* **Stated exercise 1**
Rewrite the release notes from "Consultant Toolkit Changes" to "same time. (#2581)", replacing "VSS" with "Volume Shadow Copy".
* **Stated exercise 2**
List every number marked with a "#" sign in the release notes.

* **Document text**

----------

Brent Ozar's Consultant ToolkitTo get the new version:

Consultant Toolkit Changes

I updated it to this month’s First Responder Kit, but no changes to querymanifest.json or the spreadsheet. If you’ve customized those, no changes are necessary this month: just copy the /Resources/SQLServerSetup checklist folder over your existing files to replace the SQL scripts.

sp_Blitz Changes

  • Improvement: new check for >= 35 databases being VSS snapshotted at the same time. (#2581)
  • Improvement: if you’re outputting the results to database, the @OutputXMLasNVARCHAR parameter now lets you save XML columns of the table output as NVARCHAR. Useful if you’re using a single table to store results over linked servers and locally. (#2601, thanks David Prestridge.)
  • Improvement: added warnings for non-default settings for SQL Server 2019’s new database scoped configuration options. (#2573, thanks mtndew01.)

sp_BlitzCache Changes

  • Improvement: if you use the @SortOrder parameter, rows won’t be shown unless they actually have that problem. For example, if you used @SortOrder = ‘spills’, we were ordering by spills – but if not a single query plan in cache was having any spills, we were still sorting by that column, and showing plans where Spills = 0. This sounds trivial, but it’s actually a big deal for those of us who do a ton of plan cache analysis because now we can glance quickly at the output and go, “Your plan cache has been cleared since the spills problem happened, or the plan has aged out, or it’s using a recompile hint. (#2174, thanks Erik Darling.)

sp_BlitzFirst Changes

  • Fix: CHECKDB running wasn’t always shown due to a cross apply (rather than outer apply) to query plan DMFs. (#2609, thanks Erik Darling.)

sp_BlitzIndex Changes

  • Improvement: when you specify the @TableName parameter, there’s a new result set that visualizes the row groups and segments. (#2584)

----------

* **Data shown**
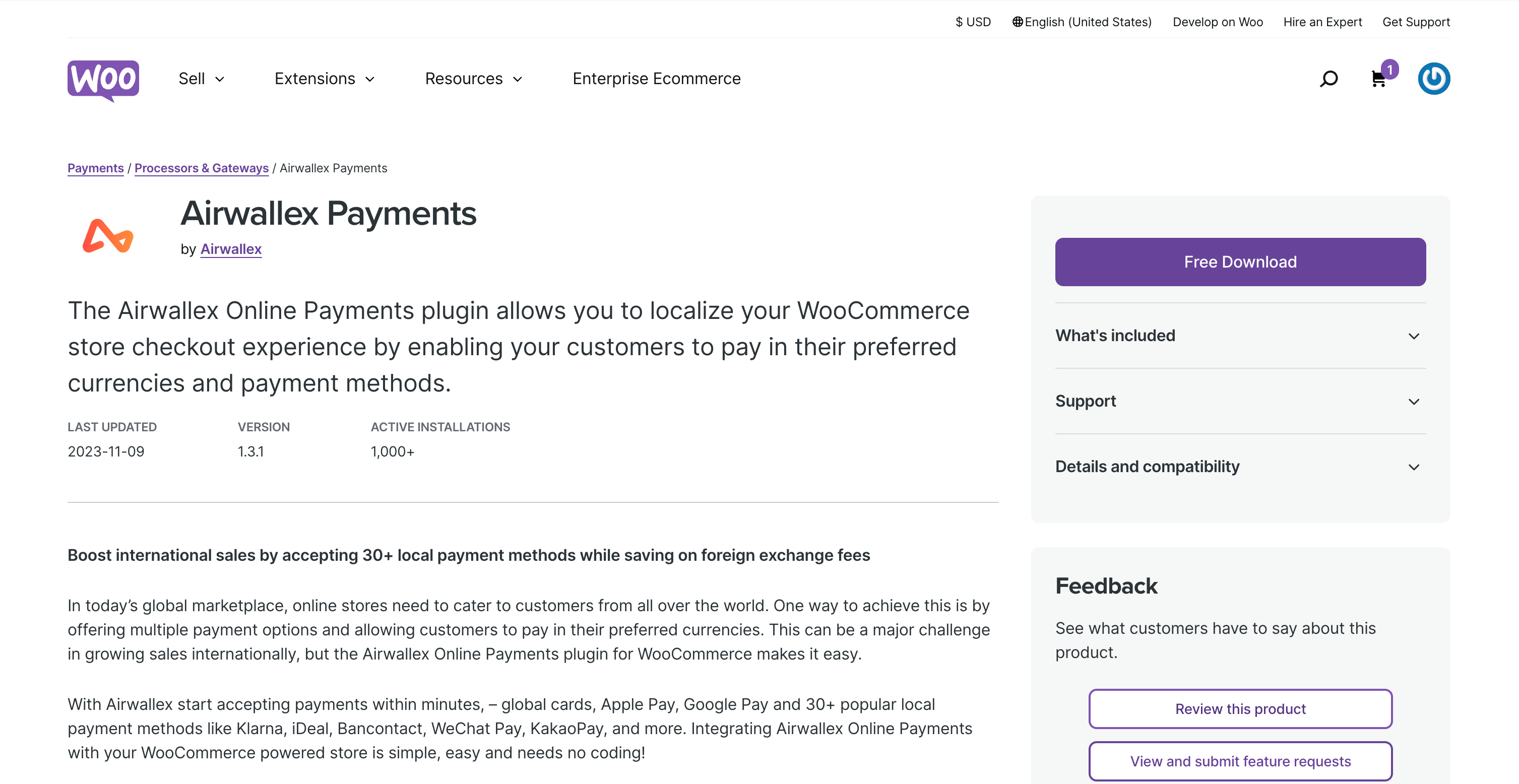Image resolution: width=1519 pixels, height=784 pixels.
Task: Open the search magnifier icon
Action: pos(1328,79)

----------

* **Task solution 1**
Consultant Toolkit Changes

I updated it to this month’s First Responder Kit, but no changes to querymanifest.json or the spreadsheet. If you’ve customized those, no changes are necessary this month: just copy the /Resources/SQLServerSetup checklist folder over your existing files to replace the SQL scripts.

sp_Blitz Changes

  • Improvement: new check for >= 35 databases being Volume Shadow Copy snapshotted at the same time. (#2581)

* **Task solution 2**
#2581, #2601, #2573, #2174, #2609, #2584